■ Source extract:
BEGIN

Lawrence Berkeley National Laboratory
Transcript level and sequence determinants of protein abundance and noise in Escherichia coli.
- Author(s): Guimaraes, Joao
- Rocha, Miguel
- Arkin, Adam
- et al.
Published Web Locationhttps://doi.org/10.1093/nar/gku126
The range over which a protein is expressed, and its cell-to-cell variability, is often thought to be linked to the demand for its activity. Steady-state protein level is determined by multiple mechanisms controlling transcription and translation, many of which are limited by DNA- and RNA-encoded signals that affect initiation, elongation and termination of polymerases and ribosomes. We performed a comprehensive analysis of >100 sequence features to derive a predictive model composed of a minimal non-redundant set of factors explaining 66% of the total variation of protein abundance observed in >800 genes in Escherichia coli. The model suggests that protein abundance is primarily determined by the transcript level (53%) and by effectors of translation elongation (12%), whereas only a small fraction of the variation is explained by translational initiation (1%). Our analyses uncover a new sequence determinant, not previously described, affecting translation initiation and suggest that elongation rate is affected by both codon biases and specific amino acid composition. We also show that transcription and translation efficiency may have an effect on expression noise, which is more similar than previously assumed.

END

Answer these questions from the E. coli protein abundance abstract:
1. Who is listed first among the authors?
2. What share of the total variation in protein abundance does the predictive model explain?
3. What fraction of the variation is explained by translational initiation?

■ Source material:
BEGIN

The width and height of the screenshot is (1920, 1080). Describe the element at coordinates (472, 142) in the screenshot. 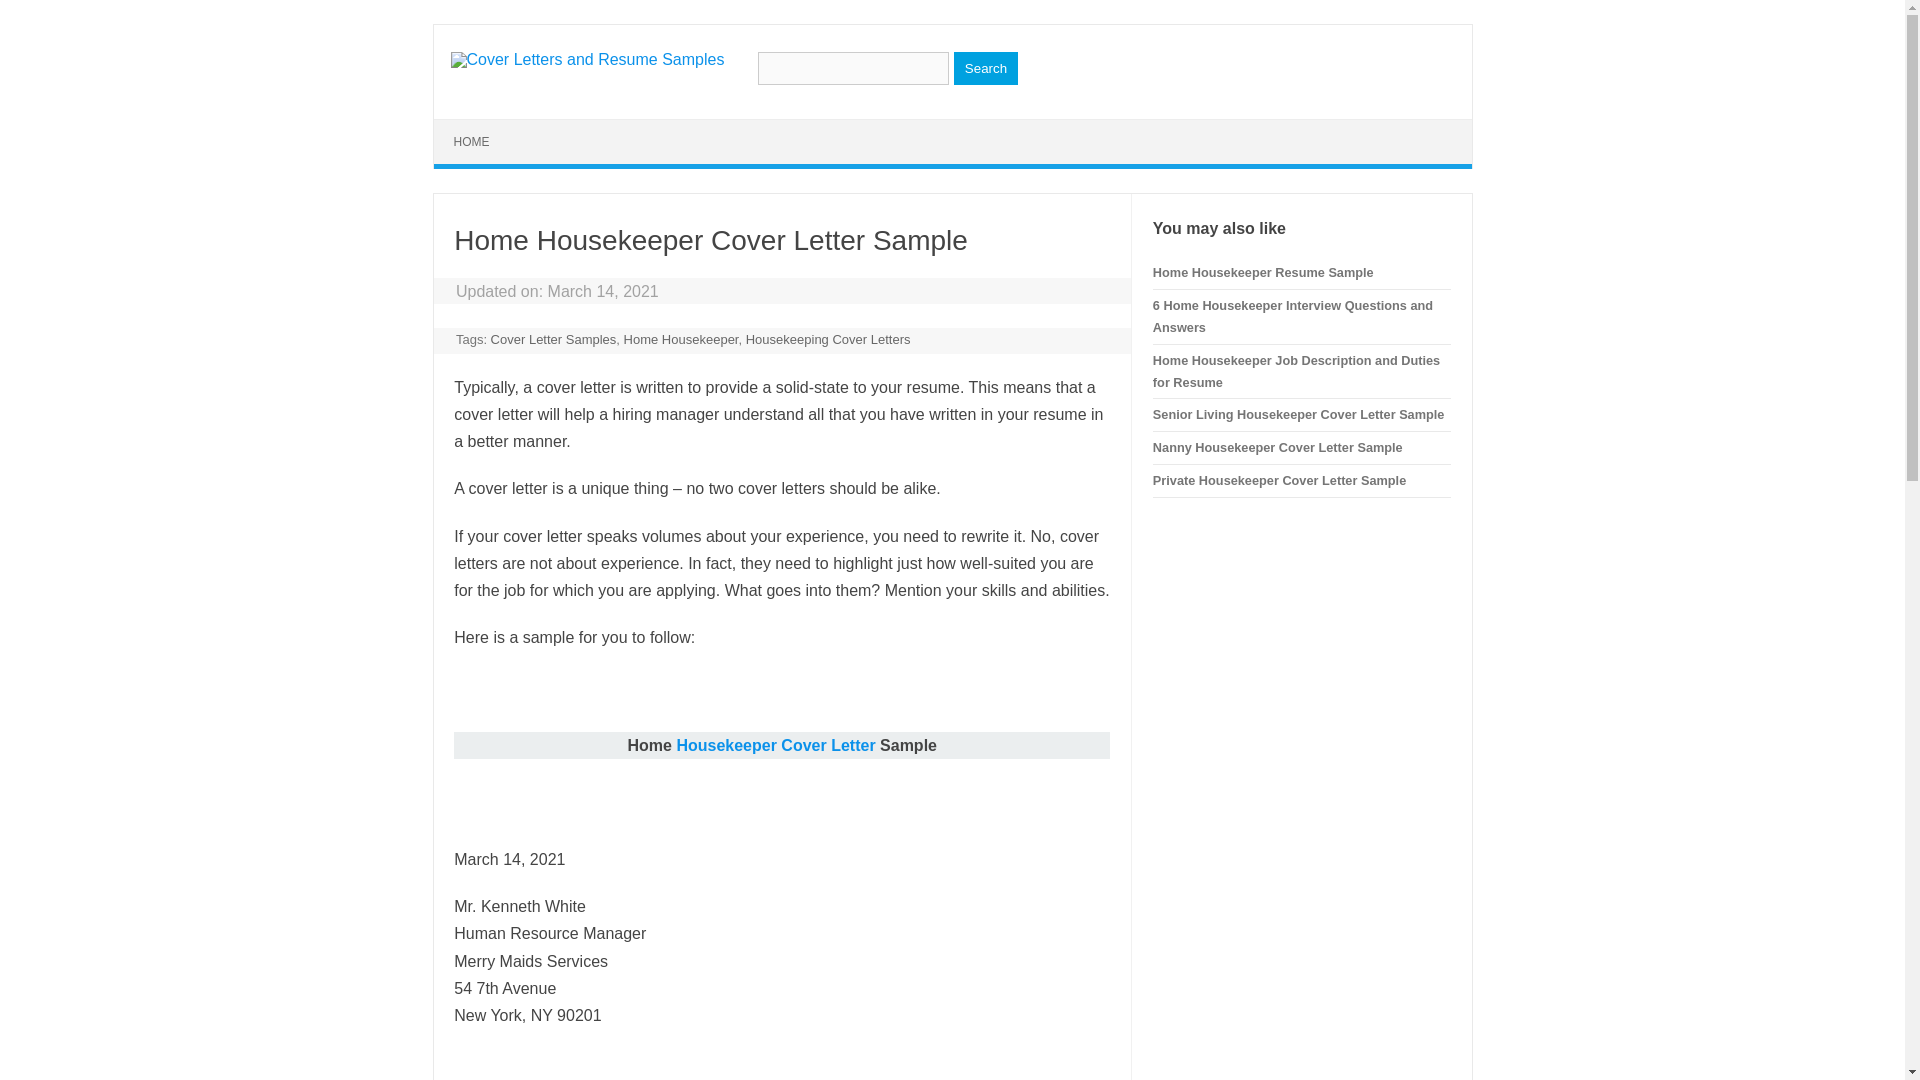

I see `HOME` at that location.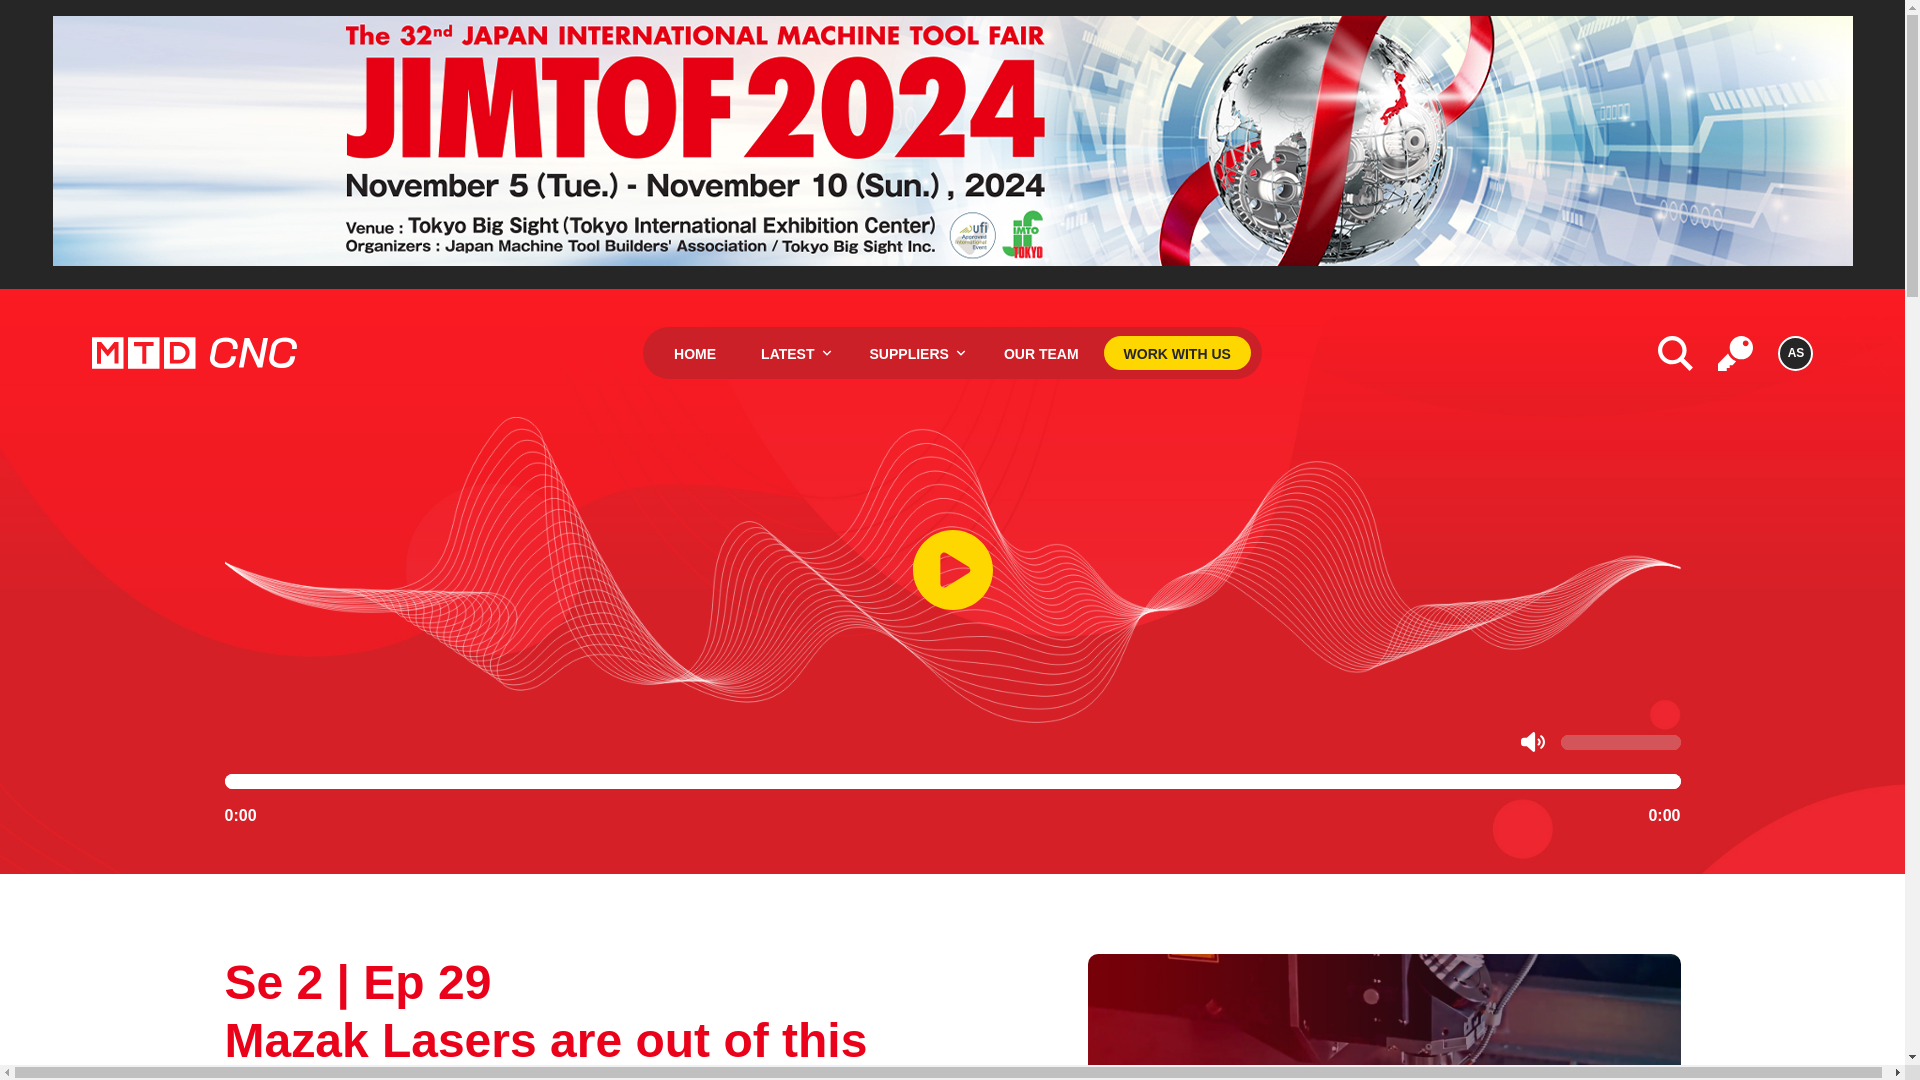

END

■ Answer to this problem:
1. Joao Guimaraes
2. 66%
3. 1%